Another famous name from the world of rock music passes away, with the death of Doors keyboard player Ray Manzarek.
France has always played a central part to the myth of the Doors, as the place Jim Morrison spent his final months, as well as being his last resting place.
Morrison died aged 27, his grave remains the reason for many visits to Père Lachaise cemetery.
There were, for a while at least, theories that he faked his death to live his life in Paris without the weight of the Doors hanging over him.
But Morrison's was just another victim of heroin, in a murky subculture of early 70s France awash with French Connection heroin.

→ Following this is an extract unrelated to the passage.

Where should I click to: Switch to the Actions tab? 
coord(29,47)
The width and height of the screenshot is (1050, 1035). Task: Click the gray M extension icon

Theories continue to abound about the details, due mostly to the reliability of any possible witnesses being questionable at best, and many of the key figures having subsequently died themselves.
There was however no mystery or ill-informed speculation about the death of Ray Manzarek. Just the sad passing of another musical hero in circumstances that we would all recognise.
The Doors never played in Paris at their peak, they toured Europe only once, a brief tour in 1968 with Jefferson Airplane. A 1970 European tour that would have seen them play in Paris was cancelled - other than a show at the Isle of Wight festival - on account of Morrison's trial in Miami.
But Ray Manzarek and Robbie Krieger would play in Paris in the years after Morrison, their legend secured, their playing undiminished by the passing years.